━━━━━ DOKUMEN SUMBER ━━━━━
Dari dalil-dalil di atas, kita dapat menyimpulkan bahwa pemecahan sohih uqdah al-kubro’ terhadap malaikat adalah dengan meyakini bahwa malaikat adalah makhluk Allah Swt. yang taat dan patuh kepada-Nya, tidak memiliki sifat-sifat Tuhan atau kesamaan dengan-Nya, dan tidak ada hubungan kekerabatan antara Allah Swt., malaikat, dan makhluk lainnya. Dengan demikian, kita dapat menjaga keimanan kita kepada Allah Swt. dan malaikat-Nya dengan benar dan sesuai dengan ajaran Islam. Selain itu manusia juga harus meyakini bahwa Allahlah pengatur alam ini dengan perintah (izin) dan kehendak-Nya, sedangkan malaikat mengatur alam ini hanya menjalankan atau melaksanakan perintah saja.

Uqdah Al-Kubro' Terhadap Takdir, Qadha dan Qadar

Takdir adalah konsep dasar dalam Islam yang mengacu pada pengetahuan dan kehendak Allah tentang segala sesuatu yang akan terjadi di dunia ini. Allah adalah Maha Mengetahui dan Maha Kuasa, sehingga Dia telah menetapkan segala sesuatu yang akan terjadi sejak awal waktu. Dalam pandangan ini, takdir mencakup semua peristiwa yang telah ditentukan sebelumnya, baik yang bersifat baik maupun buruk. Takdir adalah rencana ilahi yang tidak dapat diubah oleh manusia. Semua dicatat di Lawh Al-Mahfuzh

Qadha merujuk pada ketentuan atau keputusan Allah mengenai sesuatu yang sudah terjadi atau tengah terjadi. Ini adalah realisasi dari takdir yang telah ditetapkan oleh Allah. Dengan kata lain, qadha adalah apa yang telah Allah tetapkan untuk terjadi dalam kenyataan, dan ini dapat mencakup berbagai peristiwa dalam kehidupan manusia seperti kelahiran, kematian, penyakit, dan lain sebagainya. Manusia tidak memiliki kendali atas qadha, karena itu adalah hasil dari takdir yang telah ditentukan oleh Allah.

Qadar adalah pemahaman manusia tentang takdir dan qadha. Ini mencakup keyakinan bahwa Allah Maha Mengetahui dan Maha Kuasa, dan Dia telah menetapkan segala sesuatu dengan kebijaksanaan-Nya. Qadar juga mencakup keyakinan bahwa manusia memiliki kebebasan berpilihan dalam tindakan mereka, meskipun Allah telah menetapkan takdir mereka. Dengan kata lain, meskipun manusia memiliki kebebasan untuk membuat pilihan, Allah sudah tahu apa yang akan mereka pilih sejak awal.
━━━━━
● PERMINTAAN YANG DIBERIKAN A:
Menurut dokumen sumber, di mana semua takdir dicatat?
━━━━━ BAHAN YANG DISEDIAKAN ━━━━━
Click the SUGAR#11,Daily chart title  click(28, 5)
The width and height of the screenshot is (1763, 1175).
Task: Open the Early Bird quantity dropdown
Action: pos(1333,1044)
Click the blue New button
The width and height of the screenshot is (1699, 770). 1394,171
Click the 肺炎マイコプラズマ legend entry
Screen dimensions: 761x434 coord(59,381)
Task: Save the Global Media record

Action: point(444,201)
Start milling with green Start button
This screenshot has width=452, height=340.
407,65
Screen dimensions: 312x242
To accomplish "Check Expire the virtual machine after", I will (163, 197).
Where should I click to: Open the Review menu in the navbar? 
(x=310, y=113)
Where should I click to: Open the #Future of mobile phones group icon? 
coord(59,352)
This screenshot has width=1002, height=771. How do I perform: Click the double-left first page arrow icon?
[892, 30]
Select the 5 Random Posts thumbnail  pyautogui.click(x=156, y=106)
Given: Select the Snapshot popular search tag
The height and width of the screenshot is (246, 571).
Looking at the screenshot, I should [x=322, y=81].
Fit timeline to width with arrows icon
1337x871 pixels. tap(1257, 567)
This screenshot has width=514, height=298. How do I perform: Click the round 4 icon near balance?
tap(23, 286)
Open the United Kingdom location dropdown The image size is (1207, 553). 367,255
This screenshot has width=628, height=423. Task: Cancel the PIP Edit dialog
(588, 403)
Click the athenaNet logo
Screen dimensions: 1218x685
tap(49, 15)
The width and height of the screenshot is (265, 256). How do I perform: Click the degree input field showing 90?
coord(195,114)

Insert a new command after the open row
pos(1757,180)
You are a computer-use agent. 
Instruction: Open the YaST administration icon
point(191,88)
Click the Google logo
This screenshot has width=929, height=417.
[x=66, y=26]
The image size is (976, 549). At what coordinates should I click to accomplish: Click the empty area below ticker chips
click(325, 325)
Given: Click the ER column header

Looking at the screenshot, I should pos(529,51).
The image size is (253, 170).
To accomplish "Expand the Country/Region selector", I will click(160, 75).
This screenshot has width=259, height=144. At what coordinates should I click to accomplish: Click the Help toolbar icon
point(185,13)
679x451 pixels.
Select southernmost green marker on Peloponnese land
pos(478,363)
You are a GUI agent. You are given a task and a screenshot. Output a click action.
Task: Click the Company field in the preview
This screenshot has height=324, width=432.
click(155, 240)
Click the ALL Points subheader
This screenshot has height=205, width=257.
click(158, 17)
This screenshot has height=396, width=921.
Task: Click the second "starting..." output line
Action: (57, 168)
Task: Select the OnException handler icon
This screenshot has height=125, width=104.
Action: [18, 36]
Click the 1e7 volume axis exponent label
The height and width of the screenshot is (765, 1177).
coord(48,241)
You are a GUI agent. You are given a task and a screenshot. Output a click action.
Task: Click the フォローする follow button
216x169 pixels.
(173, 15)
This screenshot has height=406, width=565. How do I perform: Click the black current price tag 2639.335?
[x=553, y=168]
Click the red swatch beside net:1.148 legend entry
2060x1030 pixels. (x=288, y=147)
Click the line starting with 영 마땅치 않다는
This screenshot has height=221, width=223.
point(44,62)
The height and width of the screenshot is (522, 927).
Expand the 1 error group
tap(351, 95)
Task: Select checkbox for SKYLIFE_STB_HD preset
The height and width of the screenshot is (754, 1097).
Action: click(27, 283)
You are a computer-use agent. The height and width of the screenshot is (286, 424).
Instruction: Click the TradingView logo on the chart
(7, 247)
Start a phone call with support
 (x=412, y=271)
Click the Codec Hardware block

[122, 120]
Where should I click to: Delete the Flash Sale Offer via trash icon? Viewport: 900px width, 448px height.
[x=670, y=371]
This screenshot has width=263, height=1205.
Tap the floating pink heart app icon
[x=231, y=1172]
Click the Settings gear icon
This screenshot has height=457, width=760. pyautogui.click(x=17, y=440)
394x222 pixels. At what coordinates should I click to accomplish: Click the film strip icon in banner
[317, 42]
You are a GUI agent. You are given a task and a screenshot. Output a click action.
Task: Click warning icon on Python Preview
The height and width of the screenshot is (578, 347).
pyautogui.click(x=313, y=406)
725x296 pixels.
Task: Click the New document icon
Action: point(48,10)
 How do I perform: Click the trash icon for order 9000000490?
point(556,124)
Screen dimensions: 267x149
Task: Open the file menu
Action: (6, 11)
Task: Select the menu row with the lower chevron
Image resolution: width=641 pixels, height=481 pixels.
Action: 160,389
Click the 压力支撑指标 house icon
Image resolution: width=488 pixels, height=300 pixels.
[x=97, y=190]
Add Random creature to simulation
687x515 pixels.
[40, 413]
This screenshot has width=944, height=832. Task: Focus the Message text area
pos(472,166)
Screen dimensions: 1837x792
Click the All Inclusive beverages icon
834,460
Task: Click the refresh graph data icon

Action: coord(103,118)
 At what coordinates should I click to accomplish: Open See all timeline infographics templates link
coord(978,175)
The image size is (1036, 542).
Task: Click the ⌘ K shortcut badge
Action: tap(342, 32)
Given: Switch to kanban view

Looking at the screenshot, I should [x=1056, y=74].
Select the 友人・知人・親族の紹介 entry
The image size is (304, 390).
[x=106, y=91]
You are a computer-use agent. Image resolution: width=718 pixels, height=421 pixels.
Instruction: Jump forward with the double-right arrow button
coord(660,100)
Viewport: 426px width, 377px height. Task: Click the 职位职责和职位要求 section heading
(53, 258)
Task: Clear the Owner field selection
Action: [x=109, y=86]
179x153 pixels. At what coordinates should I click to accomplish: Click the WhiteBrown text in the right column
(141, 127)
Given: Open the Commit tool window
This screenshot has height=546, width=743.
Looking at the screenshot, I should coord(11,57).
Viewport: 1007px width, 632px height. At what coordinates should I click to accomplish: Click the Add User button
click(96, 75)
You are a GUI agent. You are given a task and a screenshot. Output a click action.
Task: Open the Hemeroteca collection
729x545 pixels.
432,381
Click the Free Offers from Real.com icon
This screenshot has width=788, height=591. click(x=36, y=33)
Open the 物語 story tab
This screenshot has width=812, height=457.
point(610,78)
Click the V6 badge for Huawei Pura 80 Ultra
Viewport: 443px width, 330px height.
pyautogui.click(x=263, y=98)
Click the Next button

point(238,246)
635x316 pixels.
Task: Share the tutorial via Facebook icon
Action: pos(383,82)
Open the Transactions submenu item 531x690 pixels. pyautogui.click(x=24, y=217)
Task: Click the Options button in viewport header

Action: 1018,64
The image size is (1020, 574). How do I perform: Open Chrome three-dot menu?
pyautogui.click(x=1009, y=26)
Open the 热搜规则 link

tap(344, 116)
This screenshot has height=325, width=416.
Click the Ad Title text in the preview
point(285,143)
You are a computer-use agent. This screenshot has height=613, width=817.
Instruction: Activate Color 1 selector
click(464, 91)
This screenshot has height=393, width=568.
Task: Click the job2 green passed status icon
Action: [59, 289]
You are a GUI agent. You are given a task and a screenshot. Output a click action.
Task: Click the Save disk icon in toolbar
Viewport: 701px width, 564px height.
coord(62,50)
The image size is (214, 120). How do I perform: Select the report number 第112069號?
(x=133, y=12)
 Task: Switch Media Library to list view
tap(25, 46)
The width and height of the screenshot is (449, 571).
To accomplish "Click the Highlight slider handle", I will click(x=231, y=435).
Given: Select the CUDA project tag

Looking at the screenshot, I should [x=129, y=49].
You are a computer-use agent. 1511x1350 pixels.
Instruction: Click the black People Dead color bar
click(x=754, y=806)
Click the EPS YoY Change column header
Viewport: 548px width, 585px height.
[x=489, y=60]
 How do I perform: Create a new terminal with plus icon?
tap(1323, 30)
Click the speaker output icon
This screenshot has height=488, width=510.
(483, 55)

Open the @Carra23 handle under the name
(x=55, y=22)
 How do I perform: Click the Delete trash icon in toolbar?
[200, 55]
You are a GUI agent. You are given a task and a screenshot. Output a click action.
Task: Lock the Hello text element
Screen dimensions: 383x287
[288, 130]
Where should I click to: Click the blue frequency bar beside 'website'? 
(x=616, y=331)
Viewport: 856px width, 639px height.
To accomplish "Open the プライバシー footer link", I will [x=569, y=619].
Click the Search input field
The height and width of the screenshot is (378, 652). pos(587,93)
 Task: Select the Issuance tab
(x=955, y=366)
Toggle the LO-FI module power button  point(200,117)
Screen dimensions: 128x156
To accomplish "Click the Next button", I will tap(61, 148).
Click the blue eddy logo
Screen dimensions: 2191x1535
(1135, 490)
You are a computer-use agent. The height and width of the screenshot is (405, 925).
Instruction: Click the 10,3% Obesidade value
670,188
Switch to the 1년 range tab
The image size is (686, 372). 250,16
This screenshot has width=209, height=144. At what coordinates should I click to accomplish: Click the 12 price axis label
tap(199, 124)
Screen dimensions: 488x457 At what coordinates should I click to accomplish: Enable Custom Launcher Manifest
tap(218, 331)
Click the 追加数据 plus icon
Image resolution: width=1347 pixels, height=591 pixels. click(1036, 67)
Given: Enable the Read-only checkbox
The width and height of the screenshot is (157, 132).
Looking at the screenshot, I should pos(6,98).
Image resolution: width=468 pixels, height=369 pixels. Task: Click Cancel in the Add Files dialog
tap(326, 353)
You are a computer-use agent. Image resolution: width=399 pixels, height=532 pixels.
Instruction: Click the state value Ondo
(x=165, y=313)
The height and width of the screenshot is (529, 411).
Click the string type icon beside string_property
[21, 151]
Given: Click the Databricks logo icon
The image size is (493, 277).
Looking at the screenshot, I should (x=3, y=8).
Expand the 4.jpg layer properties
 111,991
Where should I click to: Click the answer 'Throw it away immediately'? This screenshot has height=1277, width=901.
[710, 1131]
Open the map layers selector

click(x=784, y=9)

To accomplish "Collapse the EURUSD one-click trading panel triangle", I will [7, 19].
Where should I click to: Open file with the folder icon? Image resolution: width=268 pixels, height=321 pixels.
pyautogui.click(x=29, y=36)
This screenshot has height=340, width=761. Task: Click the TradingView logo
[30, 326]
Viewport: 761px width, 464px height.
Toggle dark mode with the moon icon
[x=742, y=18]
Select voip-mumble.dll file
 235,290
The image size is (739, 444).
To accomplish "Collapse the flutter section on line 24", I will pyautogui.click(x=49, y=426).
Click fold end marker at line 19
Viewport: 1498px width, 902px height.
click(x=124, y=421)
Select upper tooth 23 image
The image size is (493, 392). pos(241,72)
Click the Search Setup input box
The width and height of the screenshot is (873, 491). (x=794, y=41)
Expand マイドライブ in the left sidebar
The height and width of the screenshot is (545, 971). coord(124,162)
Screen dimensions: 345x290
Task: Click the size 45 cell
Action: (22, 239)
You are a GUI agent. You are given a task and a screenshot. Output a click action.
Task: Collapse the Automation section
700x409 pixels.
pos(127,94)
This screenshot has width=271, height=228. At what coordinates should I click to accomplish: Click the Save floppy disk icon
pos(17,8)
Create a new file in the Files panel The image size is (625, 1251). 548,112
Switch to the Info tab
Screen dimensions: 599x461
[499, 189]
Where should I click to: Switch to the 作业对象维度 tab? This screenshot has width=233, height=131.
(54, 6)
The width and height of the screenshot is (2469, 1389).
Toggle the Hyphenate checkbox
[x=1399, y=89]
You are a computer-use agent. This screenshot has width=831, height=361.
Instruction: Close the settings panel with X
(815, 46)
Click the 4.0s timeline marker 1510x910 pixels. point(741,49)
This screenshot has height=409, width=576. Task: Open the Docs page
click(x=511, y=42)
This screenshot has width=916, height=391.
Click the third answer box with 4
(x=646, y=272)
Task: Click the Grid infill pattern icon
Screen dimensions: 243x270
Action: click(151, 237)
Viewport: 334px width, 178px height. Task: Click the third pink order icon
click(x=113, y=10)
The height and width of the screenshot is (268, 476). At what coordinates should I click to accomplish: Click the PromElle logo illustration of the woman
━━━━━
● PERMINTAAN YANG DIBERIKAN B:
Salin ulang baris-baris catatan tanpa perubahan apa pun, mulai dari baris yang memuat "Click the 追加数据 plus icon" dan terus sampai baris yang memuat "pos(127,94)".

● JAWABAN YANG BENAR A:
Semua takdir dicatat di Lawh Al-Mahfuzh.

● JAWABAN YANG BENAR B:
Click the 追加数据 plus icon
Image resolution: width=1347 pixels, height=591 pixels. click(1036, 67)
Given: Enable the Read-only checkbox
The width and height of the screenshot is (157, 132).
Looking at the screenshot, I should pos(6,98).
Image resolution: width=468 pixels, height=369 pixels. Task: Click Cancel in the Add Files dialog
tap(326, 353)
You are a computer-use agent. Image resolution: width=399 pixels, height=532 pixels.
Instruction: Click the state value Ondo
(x=165, y=313)
The height and width of the screenshot is (529, 411).
Click the string type icon beside string_property
[21, 151]
Given: Click the Databricks logo icon
The image size is (493, 277).
Looking at the screenshot, I should (x=3, y=8).
Expand the 4.jpg layer properties
 111,991
Where should I click to: Click the answer 'Throw it away immediately'? This screenshot has height=1277, width=901.
[710, 1131]
Open the map layers selector

click(x=784, y=9)

To accomplish "Collapse the EURUSD one-click trading panel triangle", I will [7, 19].
Where should I click to: Open file with the folder icon? Image resolution: width=268 pixels, height=321 pixels.
pyautogui.click(x=29, y=36)
This screenshot has height=340, width=761. Task: Click the TradingView logo
[30, 326]
Viewport: 761px width, 464px height.
Toggle dark mode with the moon icon
[x=742, y=18]
Select voip-mumble.dll file
 235,290
The image size is (739, 444).
To accomplish "Collapse the flutter section on line 24", I will pyautogui.click(x=49, y=426).
Click fold end marker at line 19
Viewport: 1498px width, 902px height.
click(x=124, y=421)
Select upper tooth 23 image
The image size is (493, 392). pos(241,72)
Click the Search Setup input box
The width and height of the screenshot is (873, 491). (x=794, y=41)
Expand マイドライブ in the left sidebar
The height and width of the screenshot is (545, 971). coord(124,162)
Screen dimensions: 345x290
Task: Click the size 45 cell
Action: (22, 239)
You are a GUI agent. You are given a task and a screenshot. Output a click action.
Task: Collapse the Automation section
700x409 pixels.
pos(127,94)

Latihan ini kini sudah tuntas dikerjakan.